Letter to the Editor (1968)

Artforum, Vol. 6, (February, 1968) p. 4.

Sirs:

Concerning Max Kozloff's article on color in the December Artforum:

If any critic wants to make "a responsible account of color" he must learn about it first, just as a doctor must learn about medicine. Color has qualities which have been organized intelligently within a descriptive system. There are a number of books which relate this system and which will provide the tools for accurate color description.

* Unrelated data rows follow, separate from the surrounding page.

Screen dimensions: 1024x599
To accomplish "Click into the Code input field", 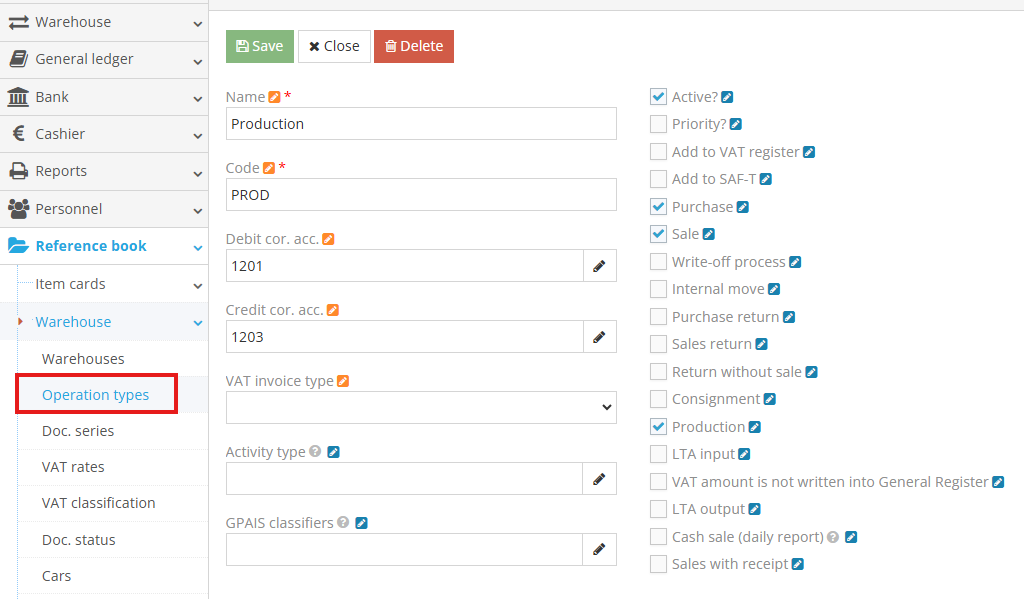I will point(421,195).
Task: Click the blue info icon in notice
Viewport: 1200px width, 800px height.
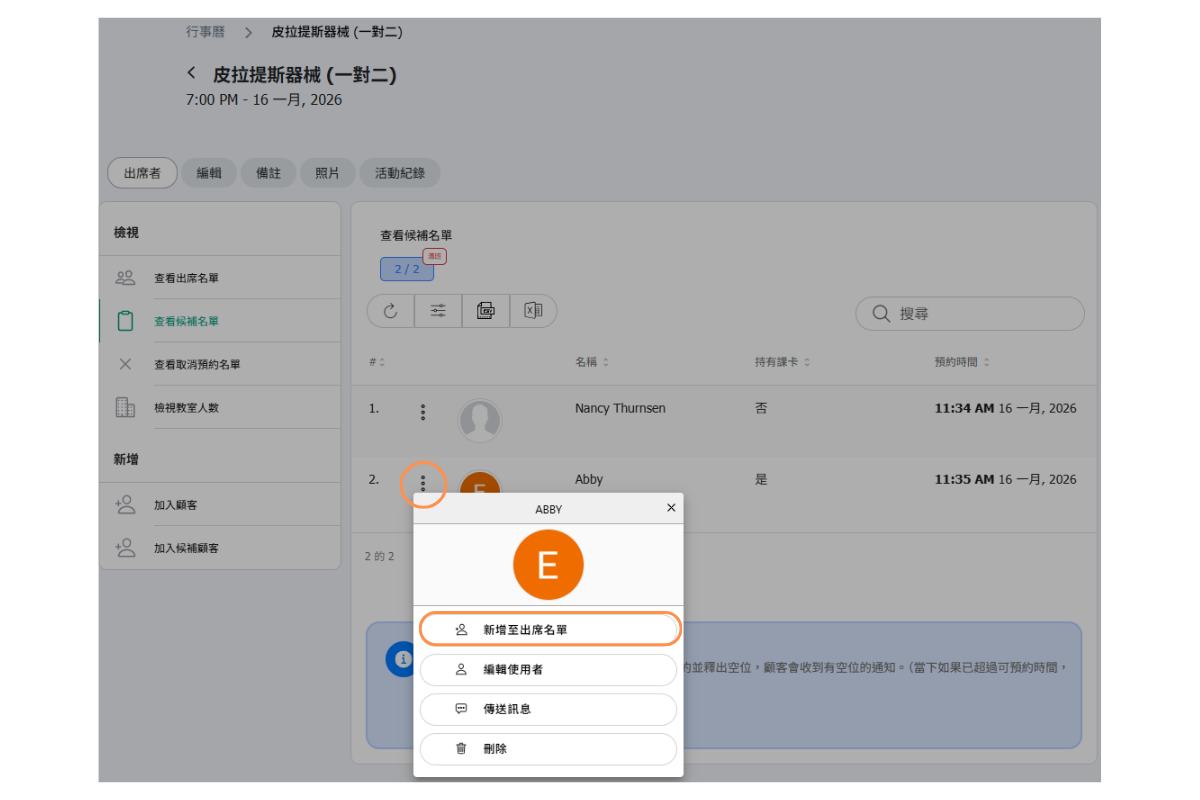Action: pyautogui.click(x=402, y=660)
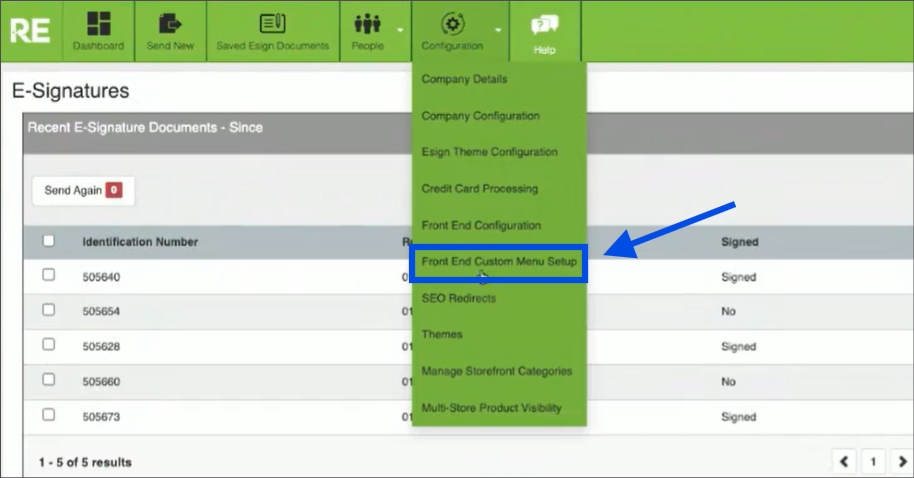Go to previous page arrow
914x478 pixels.
[845, 462]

It is a shame to refer to a color an artist uses as "lemon" unless the painting is of lemons. If it is not of lemons, then the color is pale greenish yellow. Lemon is the color of lemons and not of paint. If critics start using the affective vocabulary suggested by Mr. Kozloff they will be referring to and invoking things that most likely have nothing to do with the paintings concerned. This sort of association makes everyone cozy but it obscures art.

Darby Bannard
Princeton, N.J.



(Kozloff response):

Mr. Bannard advises the critic to learn about color from books, and to study it as if he were a doctor. I find it odd that an artist, of all people, counsels me to take a medical view of art. And I think even more bizarre his recommendation that the critic bone up on literature in order to describe the colors in a picture. Studiousness of this kind is rather irrelevant to the esthetic experience, and to the task of rendering it in language. My reasons for saying so were explained in the article.

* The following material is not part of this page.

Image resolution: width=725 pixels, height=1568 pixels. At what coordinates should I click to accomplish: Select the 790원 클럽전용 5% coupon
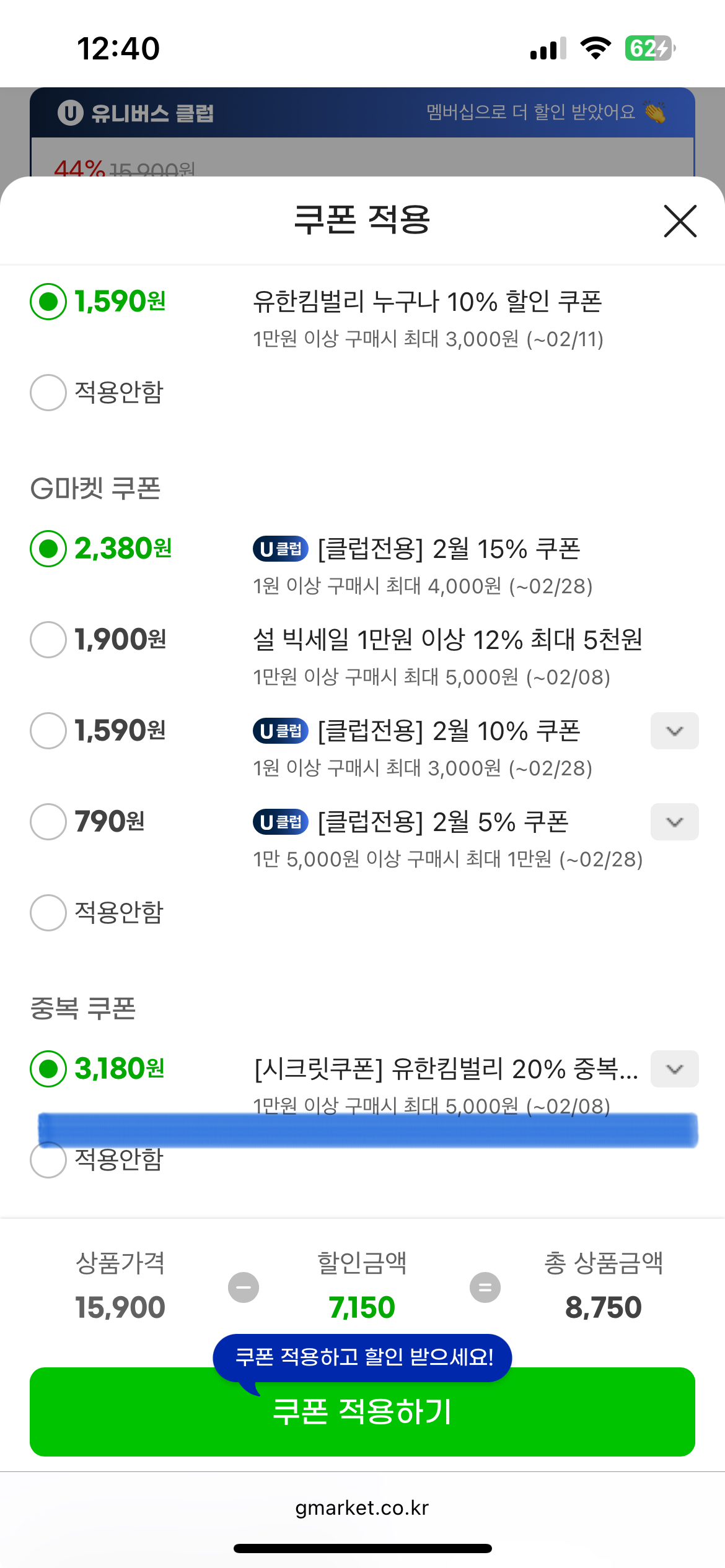[48, 822]
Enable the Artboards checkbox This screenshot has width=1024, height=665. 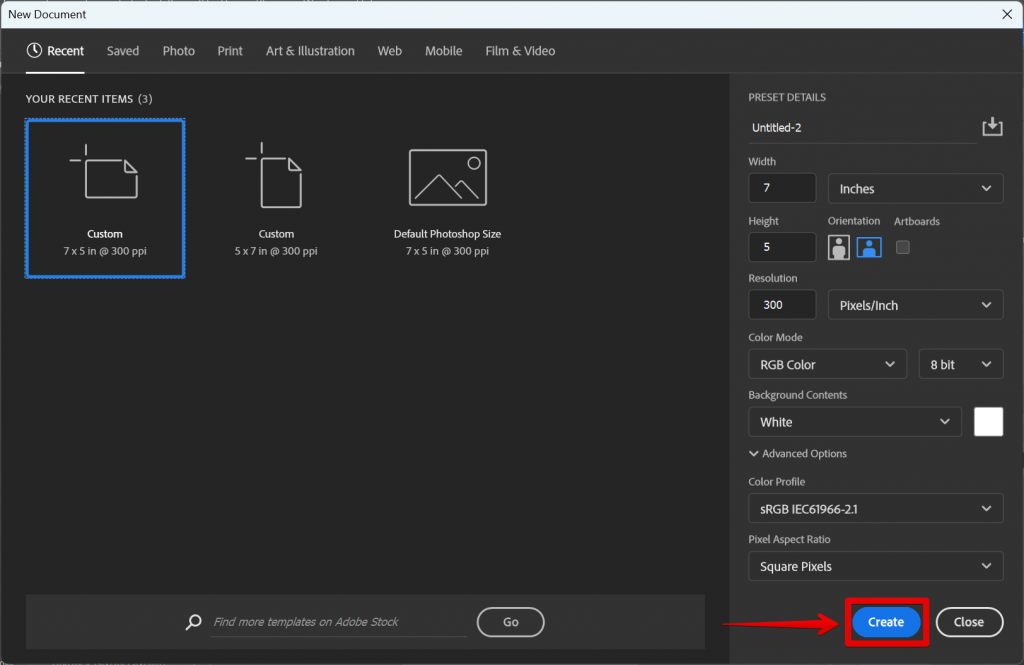(903, 247)
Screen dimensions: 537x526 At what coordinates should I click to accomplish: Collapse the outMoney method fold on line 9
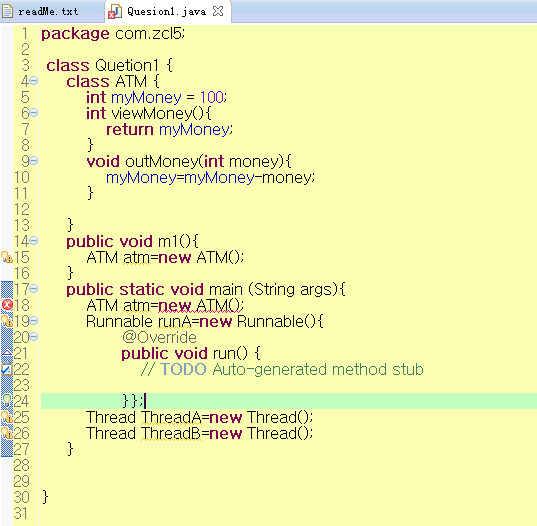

"Lemon is the color of lemons and not of paint." Paint manufacturers who label one of their products lemon yellow will dispute this. I consider their judgment in the matter very natural. If the human mind could not conceive of, and recall colors apart from certain objects, it would never have advanced beyond a very primitive state. Mr. Bannard appears to be saying that a picture containing lemon yellow must compulsively confine it to only one image: lemon, lemon ... lemon!